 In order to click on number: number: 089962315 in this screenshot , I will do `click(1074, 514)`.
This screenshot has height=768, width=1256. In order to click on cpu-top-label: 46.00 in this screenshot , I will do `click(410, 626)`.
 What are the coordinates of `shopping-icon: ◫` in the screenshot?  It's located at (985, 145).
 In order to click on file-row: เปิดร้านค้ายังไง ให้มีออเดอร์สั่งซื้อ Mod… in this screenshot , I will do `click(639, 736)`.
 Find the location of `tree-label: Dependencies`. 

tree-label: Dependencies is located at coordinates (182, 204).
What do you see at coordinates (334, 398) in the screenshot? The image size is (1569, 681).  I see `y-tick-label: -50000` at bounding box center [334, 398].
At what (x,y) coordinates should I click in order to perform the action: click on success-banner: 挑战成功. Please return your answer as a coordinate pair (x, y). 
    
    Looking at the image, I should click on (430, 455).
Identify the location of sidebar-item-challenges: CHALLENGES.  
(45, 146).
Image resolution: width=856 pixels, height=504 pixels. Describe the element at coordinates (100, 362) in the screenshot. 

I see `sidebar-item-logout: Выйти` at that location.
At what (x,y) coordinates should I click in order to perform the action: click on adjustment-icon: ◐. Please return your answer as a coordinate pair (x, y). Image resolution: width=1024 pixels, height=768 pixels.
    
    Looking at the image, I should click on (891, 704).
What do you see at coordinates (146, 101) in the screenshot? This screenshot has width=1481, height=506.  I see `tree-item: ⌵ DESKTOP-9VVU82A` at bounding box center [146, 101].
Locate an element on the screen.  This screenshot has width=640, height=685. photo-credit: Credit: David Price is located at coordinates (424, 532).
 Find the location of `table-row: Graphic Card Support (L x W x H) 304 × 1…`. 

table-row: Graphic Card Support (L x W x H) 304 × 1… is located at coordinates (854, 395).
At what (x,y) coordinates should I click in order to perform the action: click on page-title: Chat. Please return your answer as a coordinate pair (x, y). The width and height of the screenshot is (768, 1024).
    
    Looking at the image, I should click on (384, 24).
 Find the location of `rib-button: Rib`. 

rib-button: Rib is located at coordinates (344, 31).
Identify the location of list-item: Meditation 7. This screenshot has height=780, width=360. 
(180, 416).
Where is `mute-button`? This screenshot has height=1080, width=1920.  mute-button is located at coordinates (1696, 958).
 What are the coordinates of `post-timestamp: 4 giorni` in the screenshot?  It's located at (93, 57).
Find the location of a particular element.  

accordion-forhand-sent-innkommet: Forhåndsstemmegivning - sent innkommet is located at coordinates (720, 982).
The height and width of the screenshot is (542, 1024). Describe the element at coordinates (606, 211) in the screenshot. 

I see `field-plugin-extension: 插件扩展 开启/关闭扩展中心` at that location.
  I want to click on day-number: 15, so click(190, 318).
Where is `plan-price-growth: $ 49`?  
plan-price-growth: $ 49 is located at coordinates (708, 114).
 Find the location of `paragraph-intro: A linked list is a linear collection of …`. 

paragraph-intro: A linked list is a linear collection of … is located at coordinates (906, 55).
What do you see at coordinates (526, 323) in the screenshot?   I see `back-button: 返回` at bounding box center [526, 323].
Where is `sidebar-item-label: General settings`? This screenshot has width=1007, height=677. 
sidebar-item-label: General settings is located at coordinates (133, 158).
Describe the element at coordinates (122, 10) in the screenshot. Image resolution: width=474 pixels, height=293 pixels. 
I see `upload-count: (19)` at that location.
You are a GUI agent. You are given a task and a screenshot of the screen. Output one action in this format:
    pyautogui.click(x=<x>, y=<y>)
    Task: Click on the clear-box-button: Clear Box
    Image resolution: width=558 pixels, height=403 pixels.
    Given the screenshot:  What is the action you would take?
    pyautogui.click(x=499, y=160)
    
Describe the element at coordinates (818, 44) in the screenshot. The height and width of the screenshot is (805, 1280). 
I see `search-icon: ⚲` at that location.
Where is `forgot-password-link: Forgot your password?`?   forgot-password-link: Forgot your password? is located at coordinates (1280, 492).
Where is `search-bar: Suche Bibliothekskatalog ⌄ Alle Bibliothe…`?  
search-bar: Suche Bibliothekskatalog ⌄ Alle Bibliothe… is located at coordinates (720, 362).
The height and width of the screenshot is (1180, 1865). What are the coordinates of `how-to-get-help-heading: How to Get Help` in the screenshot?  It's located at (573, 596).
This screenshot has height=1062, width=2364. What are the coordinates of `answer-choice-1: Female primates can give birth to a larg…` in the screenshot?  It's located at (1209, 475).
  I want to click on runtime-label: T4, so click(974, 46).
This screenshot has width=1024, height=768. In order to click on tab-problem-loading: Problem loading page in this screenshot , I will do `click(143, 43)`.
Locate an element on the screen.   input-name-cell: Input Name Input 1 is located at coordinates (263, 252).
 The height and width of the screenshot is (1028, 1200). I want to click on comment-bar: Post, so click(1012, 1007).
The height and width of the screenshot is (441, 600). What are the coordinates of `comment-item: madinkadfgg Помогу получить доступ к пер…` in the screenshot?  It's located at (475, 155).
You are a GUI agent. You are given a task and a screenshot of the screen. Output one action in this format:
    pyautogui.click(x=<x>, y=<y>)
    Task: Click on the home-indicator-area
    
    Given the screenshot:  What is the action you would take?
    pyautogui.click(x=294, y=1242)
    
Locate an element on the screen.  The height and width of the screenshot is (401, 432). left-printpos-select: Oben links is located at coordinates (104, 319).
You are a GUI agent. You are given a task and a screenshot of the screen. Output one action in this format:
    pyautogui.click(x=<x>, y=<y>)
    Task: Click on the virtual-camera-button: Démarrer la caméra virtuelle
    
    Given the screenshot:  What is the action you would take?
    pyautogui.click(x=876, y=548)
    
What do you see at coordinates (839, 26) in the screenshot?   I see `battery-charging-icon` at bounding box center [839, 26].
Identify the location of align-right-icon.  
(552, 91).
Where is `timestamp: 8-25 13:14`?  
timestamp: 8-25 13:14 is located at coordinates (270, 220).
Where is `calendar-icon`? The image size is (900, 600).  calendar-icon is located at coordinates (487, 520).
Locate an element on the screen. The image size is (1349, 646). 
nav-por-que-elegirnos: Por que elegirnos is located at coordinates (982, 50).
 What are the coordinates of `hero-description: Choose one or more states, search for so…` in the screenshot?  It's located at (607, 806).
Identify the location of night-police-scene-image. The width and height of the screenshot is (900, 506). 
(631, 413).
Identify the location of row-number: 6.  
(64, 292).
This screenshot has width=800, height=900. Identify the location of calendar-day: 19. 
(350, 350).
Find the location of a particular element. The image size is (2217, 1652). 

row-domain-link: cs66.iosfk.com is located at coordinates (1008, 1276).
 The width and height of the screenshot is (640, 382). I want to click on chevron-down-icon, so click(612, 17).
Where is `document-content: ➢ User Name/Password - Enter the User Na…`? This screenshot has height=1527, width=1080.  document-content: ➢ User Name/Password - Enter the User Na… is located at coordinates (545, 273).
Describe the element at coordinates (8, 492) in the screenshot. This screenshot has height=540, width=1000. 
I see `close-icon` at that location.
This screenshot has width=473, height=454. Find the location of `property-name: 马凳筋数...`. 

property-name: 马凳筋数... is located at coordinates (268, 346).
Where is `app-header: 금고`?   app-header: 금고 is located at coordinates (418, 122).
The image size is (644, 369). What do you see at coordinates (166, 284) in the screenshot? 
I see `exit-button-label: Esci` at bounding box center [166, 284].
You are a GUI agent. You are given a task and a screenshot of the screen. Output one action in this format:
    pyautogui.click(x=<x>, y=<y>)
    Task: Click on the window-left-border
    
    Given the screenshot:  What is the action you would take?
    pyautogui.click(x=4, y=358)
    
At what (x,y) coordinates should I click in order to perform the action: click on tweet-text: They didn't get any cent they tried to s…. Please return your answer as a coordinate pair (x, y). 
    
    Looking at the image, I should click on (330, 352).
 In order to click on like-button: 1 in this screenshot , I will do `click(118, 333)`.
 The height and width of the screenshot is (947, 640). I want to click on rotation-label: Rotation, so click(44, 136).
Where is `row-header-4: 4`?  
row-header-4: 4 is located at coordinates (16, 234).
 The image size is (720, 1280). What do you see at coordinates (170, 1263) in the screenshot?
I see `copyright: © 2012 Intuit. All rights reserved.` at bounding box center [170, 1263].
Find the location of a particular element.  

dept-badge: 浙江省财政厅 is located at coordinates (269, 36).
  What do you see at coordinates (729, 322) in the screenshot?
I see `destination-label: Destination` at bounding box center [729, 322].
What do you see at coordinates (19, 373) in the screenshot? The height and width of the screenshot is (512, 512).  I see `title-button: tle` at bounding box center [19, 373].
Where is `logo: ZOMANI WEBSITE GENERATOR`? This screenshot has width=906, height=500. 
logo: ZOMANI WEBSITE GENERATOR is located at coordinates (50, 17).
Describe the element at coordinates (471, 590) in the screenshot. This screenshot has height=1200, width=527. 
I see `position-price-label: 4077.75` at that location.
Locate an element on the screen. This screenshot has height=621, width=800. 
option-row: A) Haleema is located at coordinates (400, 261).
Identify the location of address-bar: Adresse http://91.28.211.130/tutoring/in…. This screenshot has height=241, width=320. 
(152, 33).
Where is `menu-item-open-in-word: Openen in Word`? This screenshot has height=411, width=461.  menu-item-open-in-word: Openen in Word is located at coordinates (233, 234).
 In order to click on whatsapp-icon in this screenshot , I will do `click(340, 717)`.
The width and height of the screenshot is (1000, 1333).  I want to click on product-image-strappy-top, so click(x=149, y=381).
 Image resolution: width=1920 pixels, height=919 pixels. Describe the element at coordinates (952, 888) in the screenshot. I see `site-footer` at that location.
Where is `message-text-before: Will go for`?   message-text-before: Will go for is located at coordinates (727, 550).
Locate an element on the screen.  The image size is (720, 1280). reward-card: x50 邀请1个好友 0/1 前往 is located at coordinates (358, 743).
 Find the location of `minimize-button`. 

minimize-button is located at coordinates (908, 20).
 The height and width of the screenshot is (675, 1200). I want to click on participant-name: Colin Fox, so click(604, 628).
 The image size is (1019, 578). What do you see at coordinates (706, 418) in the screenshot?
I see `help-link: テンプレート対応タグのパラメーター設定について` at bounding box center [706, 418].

▶ **EXERCISE REQUIREMENTS**:
Copy the rows from the first one through the line containing "coordinates (424, 532).", swapping "In order to click on" for "To click on" and leaving everything else the same.

▶ **WRITTEN RESPONSE**:
 To click on number: number: 089962315 in this screenshot , I will do `click(1074, 514)`.
This screenshot has height=768, width=1256. To click on cpu-top-label: 46.00 in this screenshot , I will do `click(410, 626)`.
 What are the coordinates of `shopping-icon: ◫` in the screenshot?  It's located at (985, 145).
 To click on file-row: เปิดร้านค้ายังไง ให้มีออเดอร์สั่งซื้อ Mod… in this screenshot , I will do `click(639, 736)`.
 Find the location of `tree-label: Dependencies`. 

tree-label: Dependencies is located at coordinates (182, 204).
What do you see at coordinates (334, 398) in the screenshot? The image size is (1569, 681).  I see `y-tick-label: -50000` at bounding box center [334, 398].
At what (x,y) coordinates should I click in order to perform the action: click on success-banner: 挑战成功. Please return your answer as a coordinate pair (x, y). 
    
    Looking at the image, I should click on (430, 455).
Identify the location of sidebar-item-challenges: CHALLENGES.  
(45, 146).
Image resolution: width=856 pixels, height=504 pixels. Describe the element at coordinates (100, 362) in the screenshot. 

I see `sidebar-item-logout: Выйти` at that location.
At what (x,y) coordinates should I click in order to perform the action: click on adjustment-icon: ◐. Please return your answer as a coordinate pair (x, y). Image resolution: width=1024 pixels, height=768 pixels.
    
    Looking at the image, I should click on (891, 704).
What do you see at coordinates (146, 101) in the screenshot? This screenshot has width=1481, height=506.  I see `tree-item: ⌵ DESKTOP-9VVU82A` at bounding box center [146, 101].
Locate an element on the screen.  This screenshot has width=640, height=685. photo-credit: Credit: David Price is located at coordinates (424, 532).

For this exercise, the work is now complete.